Yeni nesil hayvancılığın gelişmesi, et ve süt üreticiliğinde verimi arttırmanın yolu yılın dört mevsiminde hayvanların sağlıklı yemlerle beslenmesine bağlı. Bunun için bir hayvan öncelikle temiz içme suyuna ihtiyaç duyarken bunun yanı sıra farklı enerji kaynaklarına da sahip olmalıdır. Sindirim sistemlerini geliştiren uzun lifli karbonhidratların yanı sıra lifsiz karbonhidratlar, ham protein, makro mineraller, vitaminlere de ihtiyaç duyarlar. Selüloz bakımından zengin kaba yemler (ot ve hasıllar, hasat ve hasat artıkları) özellikle büyük baş hayvanların beslenmesinde önemli bir üründür.
Ancak kaba yem sıkıntısının yaşandığı dönemlerde yani kış mevsiminde üreticilerimiz hayvanlarını zorunlu olarak besin maddesi içeriği düşük tahıl samanlarıyla beslerler. Bu her ne kadar sık başvurulan beslenme formüllerinden biri olsa da besin değeri açısından daha zengin bir alternatif daha vardır; o da silajdır. Taze ve su açısından zengin, karbonhidrat içeriği yüksek yem bitkilerinin parçalandıktan sonra havasız ortamda belirli bir süre bekletilerek elde edilen silaj, hayvancılıkta verimi arttırmanın önemli bir beslenme formülüdür.
Silaj, besin maddelerindeki değer kaybını en aza indiren su içeriği yüksek kaba yem özelliği ile hayvancılığın gelişmiş olarak yapıldığı ülkelerde de yoğun olarak kullanılan bir yöntemdir. Üstelik daha az iş gücüne ihtiyaç duyması, birim alanda daha fazla yem muhafaza edilmesi, kısa vejetasyon süresine sahip olması dolayısıyla hasadından kısa süre sonra yeniden ekim yapılabilmesi sebebiyle üreticiler açısından da oldukça avantajlıdır. En çok kullanılan silajlık bitki ise kuşkusuz mısırdır.

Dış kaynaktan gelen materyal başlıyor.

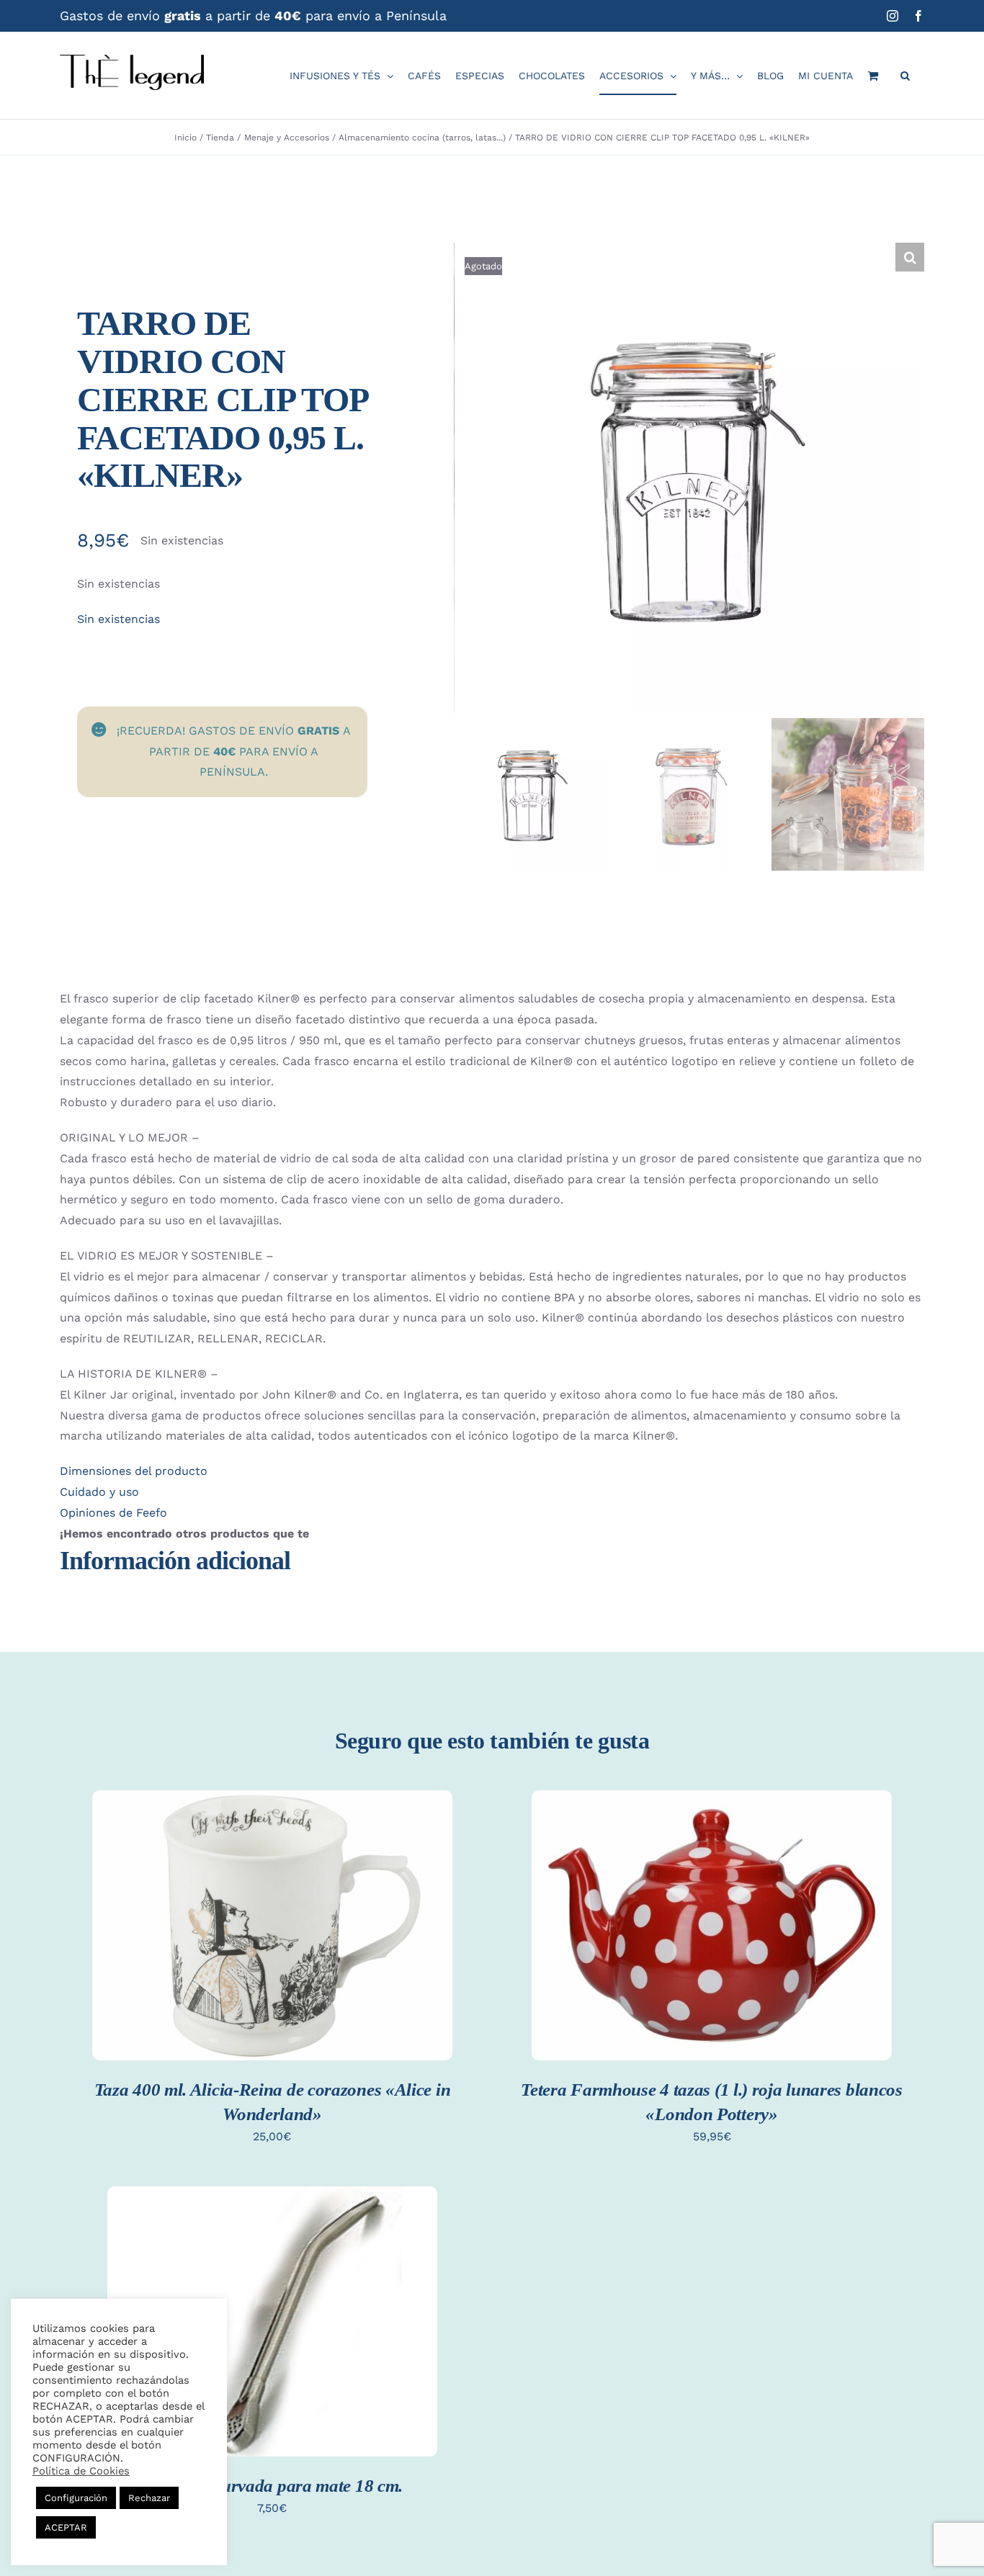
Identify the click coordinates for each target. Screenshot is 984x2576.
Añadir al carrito (272, 1913)
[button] (905, 75)
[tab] (492, 1471)
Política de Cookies (81, 2470)
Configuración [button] (76, 2497)
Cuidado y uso (99, 1492)
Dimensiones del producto (133, 1471)
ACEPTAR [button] (66, 2527)
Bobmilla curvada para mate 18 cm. (272, 2485)
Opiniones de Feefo (113, 1513)
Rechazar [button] (149, 2497)
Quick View (272, 1942)
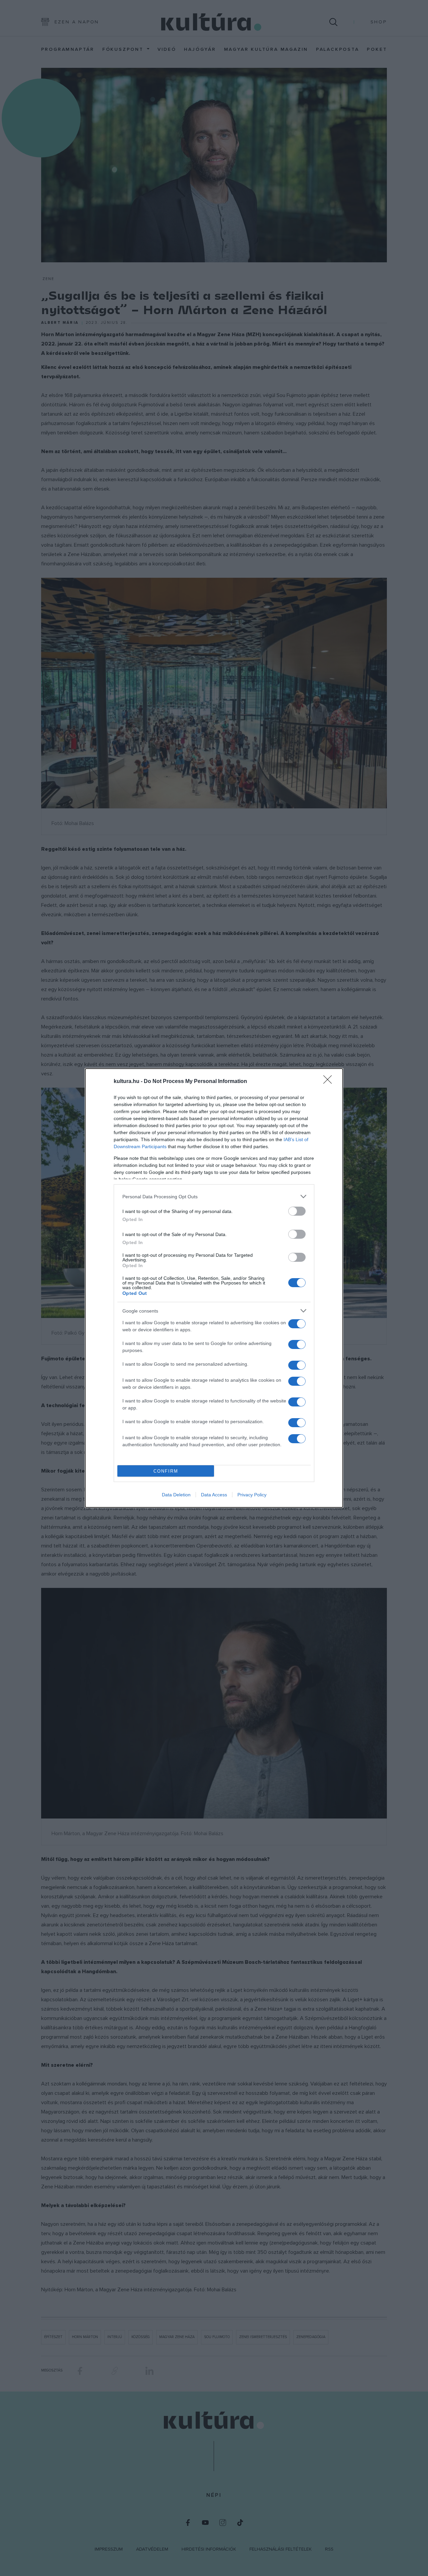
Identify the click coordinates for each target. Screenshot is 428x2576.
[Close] (329, 1081)
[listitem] (214, 1196)
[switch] (297, 1211)
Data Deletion (176, 1494)
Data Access (214, 1494)
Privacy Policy (251, 1494)
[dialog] (214, 1288)
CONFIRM (165, 1471)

Mısırın birim alanda sağladığı verim, iklim koşullarımıza uygunluğu ve harcanan iş gücü açısından çiftçi dostu olması sebebiyle silajlık mısır üretimi de yıllar içinde katlanmıştır. 2004 yılında yaklaşık 13 bin hektarlık alanda 6 milyon ton civarı üretim yapılıyorken 2008’de 27 bin 230 hektarlık alanda 11 milyon 183 bin tona ulaşılmıştır.
Ülkemizde de mısır silajının giderek artıyor olmasının ana sebebi kuşkusuz artan yem fiyatları sebebiyle zorluklar yaşayan hayvancılık sektöründe alternatif bir kaynak olarak bulunmasıdır. Silajlık mısır sayesinde daha uygun fiyatlara hayvanlarının sağlıklı beslenme koşullarını sağlayabilen üreticiler diğer yandan da mısır çiftçilerine ek gelir sağlamaktadır.